WONDERCABINET : Lawrence Weschler’s Fortnightly Compendium of the Miscellaneous Diverse
WELCOME
Breyten Breytenbach, a giant of Afrikaans and world culture, and a dear friend, has died in Paris at age 85.
*
The Main Event
BREYTEN BREYTENBACH, in memoriam
This past weekend, while I happened to be in London, I was stunned by the news, albeit not entirely unexpected, that Breyten Breytenbach had died in Paris, at age 85, peacefully, in his sleep, his wife of over sixty years, Yolande, by his side. Not entirely unexpected, in that he had been seriously ill for several months, though still somehow downright inconceivable. For how were we all expected to go on without his brimming, capacious, scathing, fierce, soft, gentle, kind, wise and wiseass presence? The answer, as has gradually emerged across the days since, is that somehow we will, because his was an ever-presence and it will not soon fade. I can hear him teasing me, mock-joshingly, as I write.
He was one of my dearest friends, and before that, one of my favorite subjects. My New Yorker profile of him, seven years in the making, appeared in the November 8th, 1993, issue of the magazine, and, slightly expanded a few years after that, formed the basis for the last of a triptych of nonfiction novellas that constituted my collection, Calamities of Exile.
That version begins like this:
I ONCE ASKED Breyten Breytenbach, the exiled South African poet and painter, why, in his opinion, after the fiasco of his clandestine return to his homeland in 1975 (traveling incognito as a would-be revolutionary organizer), the calamity of his arrest (his cover having likely been blown before he even entered the country, such that not only was he arrested but virtually everyone he'd contacted was arrested as well), the debacle of his trial (his appalling, groveling breakdown, his operatic recantations and expressions of contrition, all to no avail), after his being sentenced to nine years' hard time in the country's notorious penal system, why, I asked him, why had the authorities who allowed him to go on writing in prison nevertheless forbidden him to paint?

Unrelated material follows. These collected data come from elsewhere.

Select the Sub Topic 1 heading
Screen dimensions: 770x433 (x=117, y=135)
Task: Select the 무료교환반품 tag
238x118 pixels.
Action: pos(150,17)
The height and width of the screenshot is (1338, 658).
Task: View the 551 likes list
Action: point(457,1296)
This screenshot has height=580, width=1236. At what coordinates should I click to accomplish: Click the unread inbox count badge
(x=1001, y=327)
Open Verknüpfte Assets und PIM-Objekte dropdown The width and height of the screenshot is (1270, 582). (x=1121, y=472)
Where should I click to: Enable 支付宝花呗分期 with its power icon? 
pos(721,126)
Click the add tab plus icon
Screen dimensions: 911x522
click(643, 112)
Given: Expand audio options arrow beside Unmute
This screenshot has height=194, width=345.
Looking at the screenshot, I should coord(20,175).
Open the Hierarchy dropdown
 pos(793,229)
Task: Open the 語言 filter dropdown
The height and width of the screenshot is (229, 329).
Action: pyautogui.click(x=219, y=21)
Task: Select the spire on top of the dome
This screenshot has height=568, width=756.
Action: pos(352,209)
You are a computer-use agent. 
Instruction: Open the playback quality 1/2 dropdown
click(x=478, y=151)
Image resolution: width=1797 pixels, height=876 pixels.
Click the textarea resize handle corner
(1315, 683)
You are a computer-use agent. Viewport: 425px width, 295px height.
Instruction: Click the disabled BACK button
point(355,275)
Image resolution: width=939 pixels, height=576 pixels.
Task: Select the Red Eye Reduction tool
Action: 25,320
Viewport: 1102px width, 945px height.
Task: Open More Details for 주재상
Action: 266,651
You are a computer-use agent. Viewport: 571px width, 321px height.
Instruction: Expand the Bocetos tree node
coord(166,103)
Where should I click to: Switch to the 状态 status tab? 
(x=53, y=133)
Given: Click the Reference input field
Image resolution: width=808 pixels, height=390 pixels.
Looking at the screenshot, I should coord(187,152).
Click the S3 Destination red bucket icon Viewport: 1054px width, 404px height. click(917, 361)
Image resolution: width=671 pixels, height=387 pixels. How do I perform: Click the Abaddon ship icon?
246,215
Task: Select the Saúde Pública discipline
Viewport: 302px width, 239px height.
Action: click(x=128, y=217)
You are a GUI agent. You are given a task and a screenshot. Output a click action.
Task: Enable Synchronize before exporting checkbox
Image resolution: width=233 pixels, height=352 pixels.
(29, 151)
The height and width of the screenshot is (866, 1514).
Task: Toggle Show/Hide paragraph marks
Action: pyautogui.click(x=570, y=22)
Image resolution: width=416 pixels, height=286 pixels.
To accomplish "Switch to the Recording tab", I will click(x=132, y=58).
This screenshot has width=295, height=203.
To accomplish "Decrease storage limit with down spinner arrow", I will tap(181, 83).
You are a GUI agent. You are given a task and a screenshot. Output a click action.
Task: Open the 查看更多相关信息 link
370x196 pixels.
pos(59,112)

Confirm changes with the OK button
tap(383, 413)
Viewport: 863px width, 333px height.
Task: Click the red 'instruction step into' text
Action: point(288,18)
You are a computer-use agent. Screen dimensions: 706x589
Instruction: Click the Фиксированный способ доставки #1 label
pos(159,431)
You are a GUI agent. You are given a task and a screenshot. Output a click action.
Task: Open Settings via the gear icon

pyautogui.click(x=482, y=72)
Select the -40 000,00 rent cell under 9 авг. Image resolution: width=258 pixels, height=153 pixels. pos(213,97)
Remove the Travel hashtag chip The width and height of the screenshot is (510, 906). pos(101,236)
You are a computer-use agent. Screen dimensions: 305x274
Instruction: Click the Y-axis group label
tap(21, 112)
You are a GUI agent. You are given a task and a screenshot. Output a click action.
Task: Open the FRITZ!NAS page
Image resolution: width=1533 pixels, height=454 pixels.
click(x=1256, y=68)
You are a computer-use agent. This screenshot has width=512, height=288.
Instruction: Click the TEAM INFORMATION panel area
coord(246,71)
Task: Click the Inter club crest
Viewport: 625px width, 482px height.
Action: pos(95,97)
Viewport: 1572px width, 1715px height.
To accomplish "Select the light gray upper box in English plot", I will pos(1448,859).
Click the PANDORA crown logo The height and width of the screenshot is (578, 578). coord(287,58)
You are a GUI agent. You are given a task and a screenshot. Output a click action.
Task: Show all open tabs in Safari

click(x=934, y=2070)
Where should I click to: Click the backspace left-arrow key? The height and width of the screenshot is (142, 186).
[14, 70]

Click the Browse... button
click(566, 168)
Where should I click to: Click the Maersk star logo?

At the time, we were sitting in Breytenbach's airy, light-drenched studio, in Paris. (He had been released in 1982, a year and a half short of the completion of his nine-year term, and had immediately returned to his Paris exile.) We had been looking through a life's worth of canvases, dazzlingly colorful paintings with surreal images by turns lyrical and profoundly unsettling. He paused for a moment to think about the question, then said, "They weren't stupid. I think they must have realized that for me an empty canvas would have been an open field of freedom—and they weren't going to allow me that."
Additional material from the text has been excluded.